Adamlar “Yola çıktılar. Doğudayken görmüş oldukları yıldız da önlerinde gidiyordu; yıldız çocuğun bulunduğu yerin üzerine kadar geldi ve orada durdu. . . . . Eve girince annesi Meryem’in yanında olan küçük çocuğu gördüler.” İsa’ya getirdikleri armağanları verdikten sonra “Herodes’in yanına dönmemeleri için rüyada Tanrı’dan bir uyarı aldıklarından, memleketlerine başka bir yoldan döndüler.”

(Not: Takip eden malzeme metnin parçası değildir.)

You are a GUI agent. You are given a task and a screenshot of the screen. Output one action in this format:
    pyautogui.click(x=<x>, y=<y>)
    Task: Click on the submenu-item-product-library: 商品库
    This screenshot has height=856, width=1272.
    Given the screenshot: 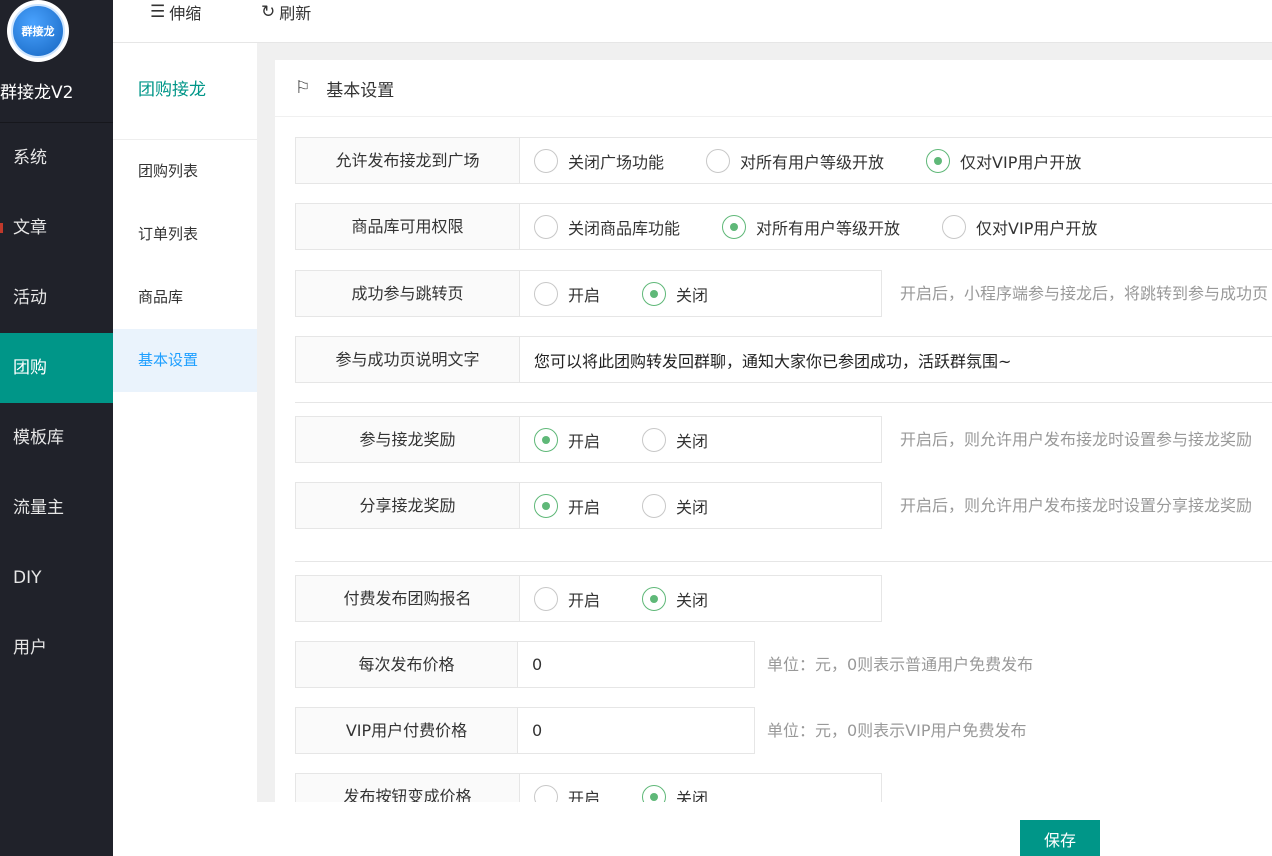 What is the action you would take?
    pyautogui.click(x=185, y=298)
    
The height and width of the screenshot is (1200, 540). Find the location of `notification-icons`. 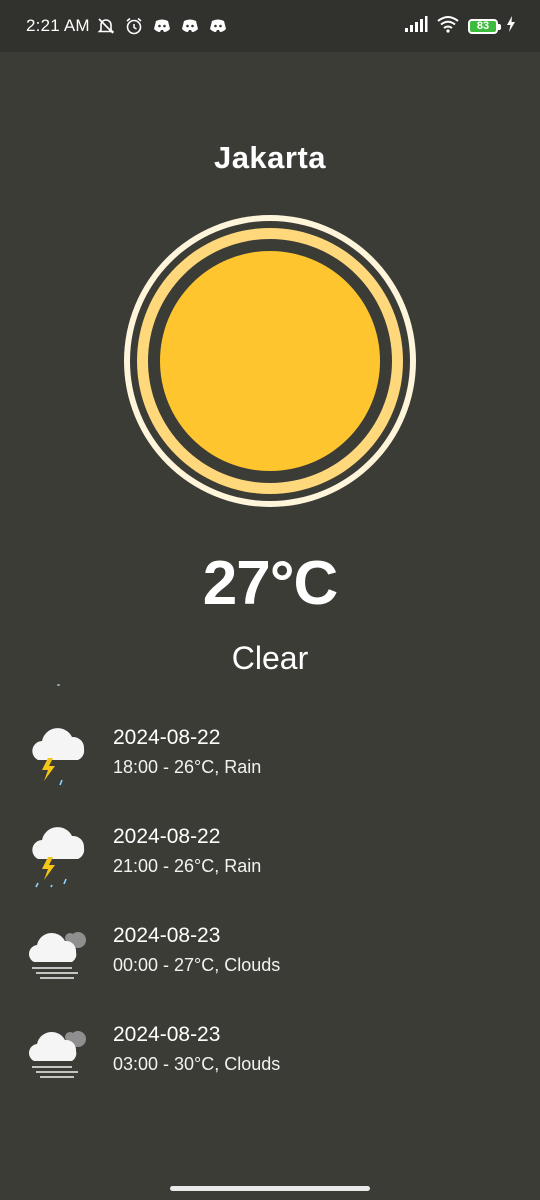

notification-icons is located at coordinates (162, 26).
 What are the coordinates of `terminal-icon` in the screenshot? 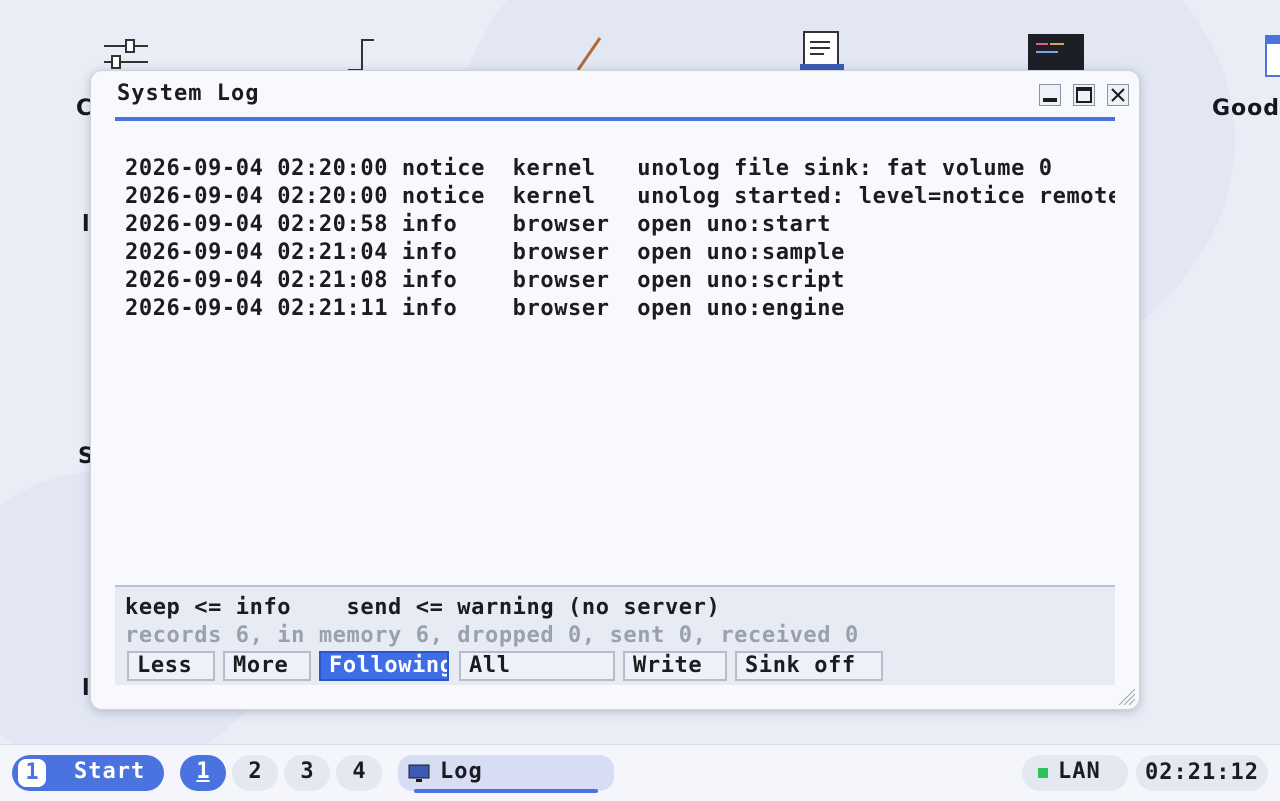 It's located at (1056, 52).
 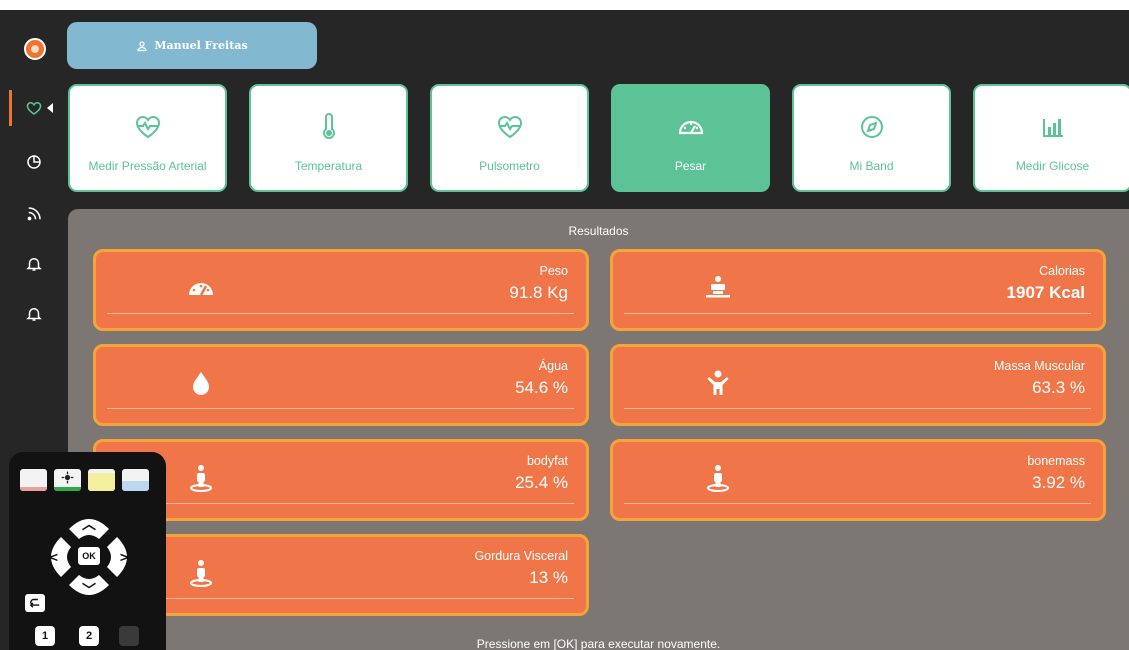 I want to click on blue-button, so click(x=136, y=480).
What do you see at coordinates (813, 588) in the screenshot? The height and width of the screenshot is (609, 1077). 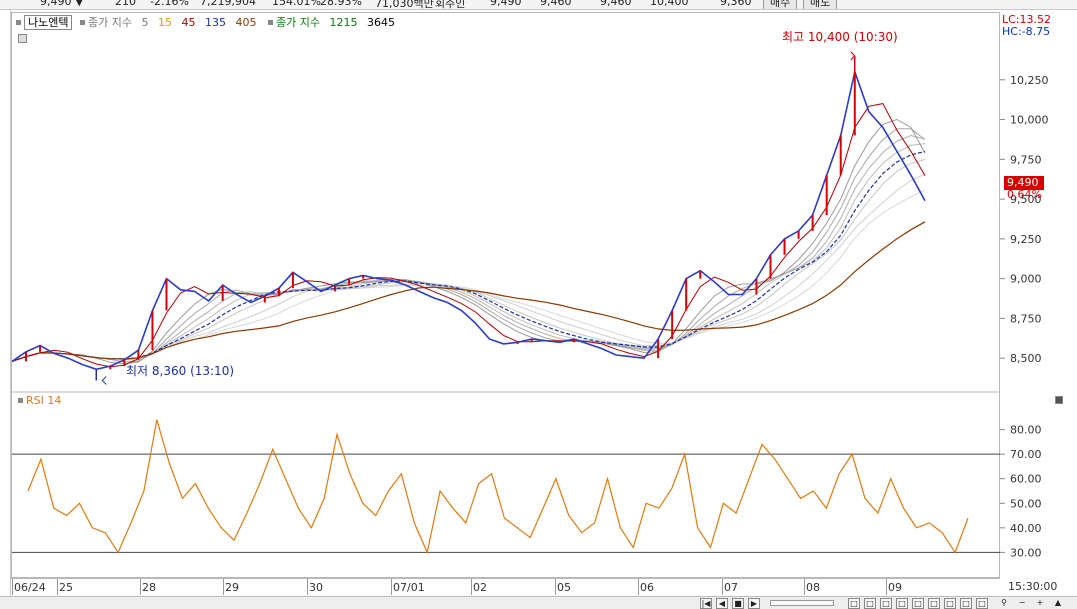 I see `x-tick-label: 08` at bounding box center [813, 588].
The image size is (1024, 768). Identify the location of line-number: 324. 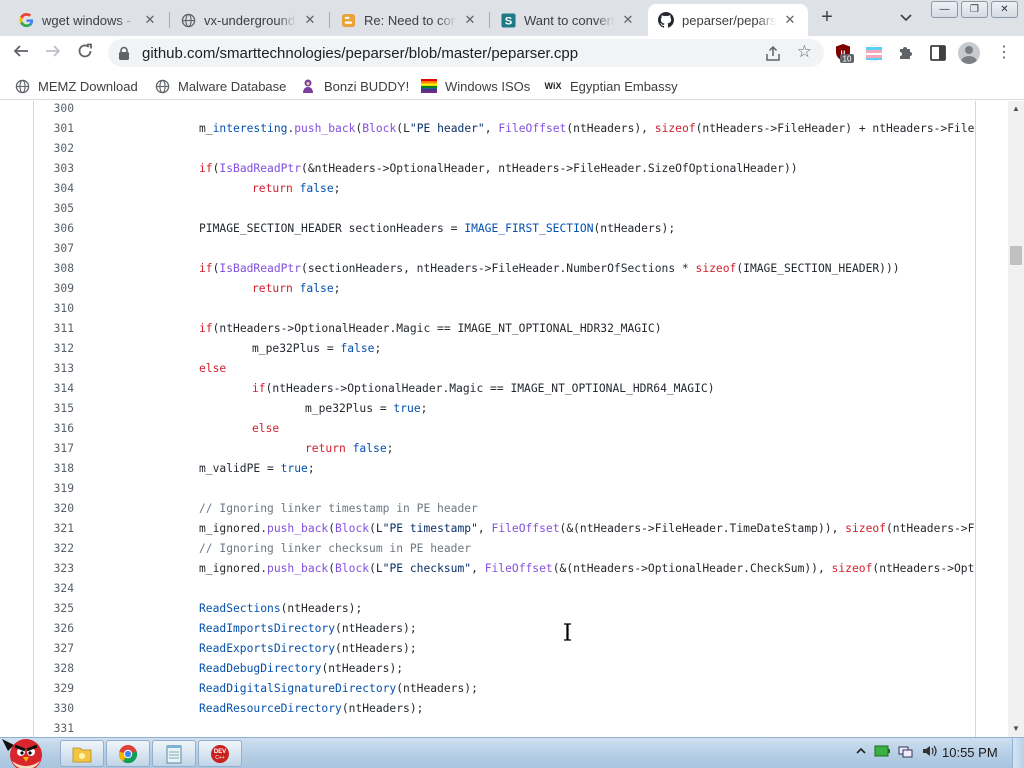
(54, 589).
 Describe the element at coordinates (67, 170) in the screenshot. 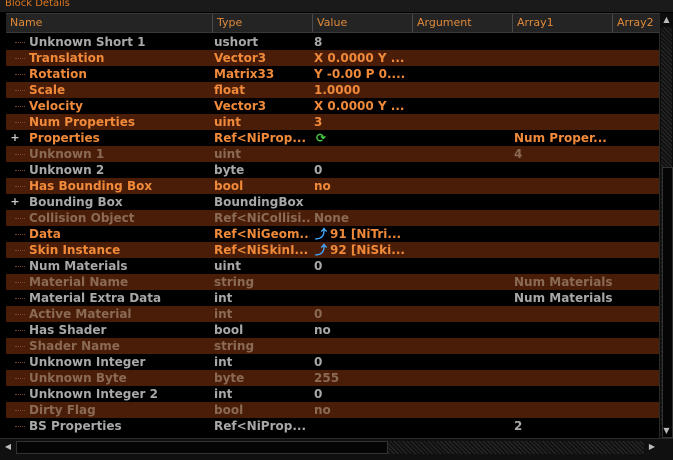

I see `row-name: Unknown 2` at that location.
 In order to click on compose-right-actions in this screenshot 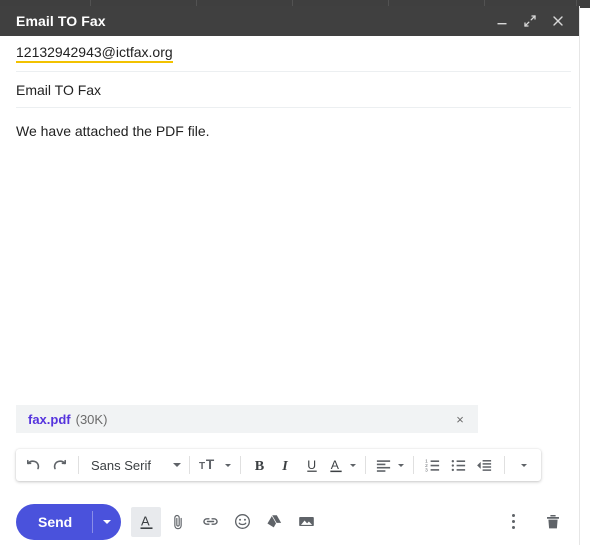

“Onlar gittikten sonra, Yehova’nın meleği Yusuf’a rüyasında görünüp şöyle dedi: ‘Kalk, çocuğu ve annesini alıp Mısır’a kaç. . . . . ’ Bunun üzerine Yusuf kalktı, çocukla annesini alıp geceleyin Mısır’a kaçtı. . . . . Herodes, astrologların kendisini atlattığını görünce öfkeden deliye döndü. . . . . İki yaşındaki ve daha küçük erkek çocukları öldürtmek üzere tüm Beytlehem ve çevresine adamlar gönderdi” (Matta 2:1-16).
Luka: Yusuf “Celile’nin Nasıra şehrinden çıkıp Yahudiye’de Davut’un şehri denilen Beytlehem’e gitti. . . . . [Meryem’le] birlikte bu şehirde kaydolacaklardı. Orada bulundukları sırada . . . . [Meryem] bir oğlan doğurdu; bu ilk çocuğuydu. Onu kundağa sarıp bir yemliğe yatırdı, çünkü handa kalacak yer bulamamışlardı.”
“Aynı yörede, kırlarda kalan ve geceleri sürülerine nöbetleşe bakan çobanlar vardı. Yehova’nın meleği aniden onların yanında belirdi ve . . . . çok korktular. Melek onlara, ‘Korkmayın’ dedi, ‘İşte! Size tüm halkın yaşayacağı büyük bir sevinci müjdeliyorum. Bugün Davut’un şehrinde sizin için bir Kurtarıcı, Efendimiz Mesih doğdu.’” Bunun üzerine çobanlar “hemen yola çıktılar ve oraya gelip Meryem ile Yusuf’u ve yemlikte yatan bebeği buldular” (Luka 2:4-16).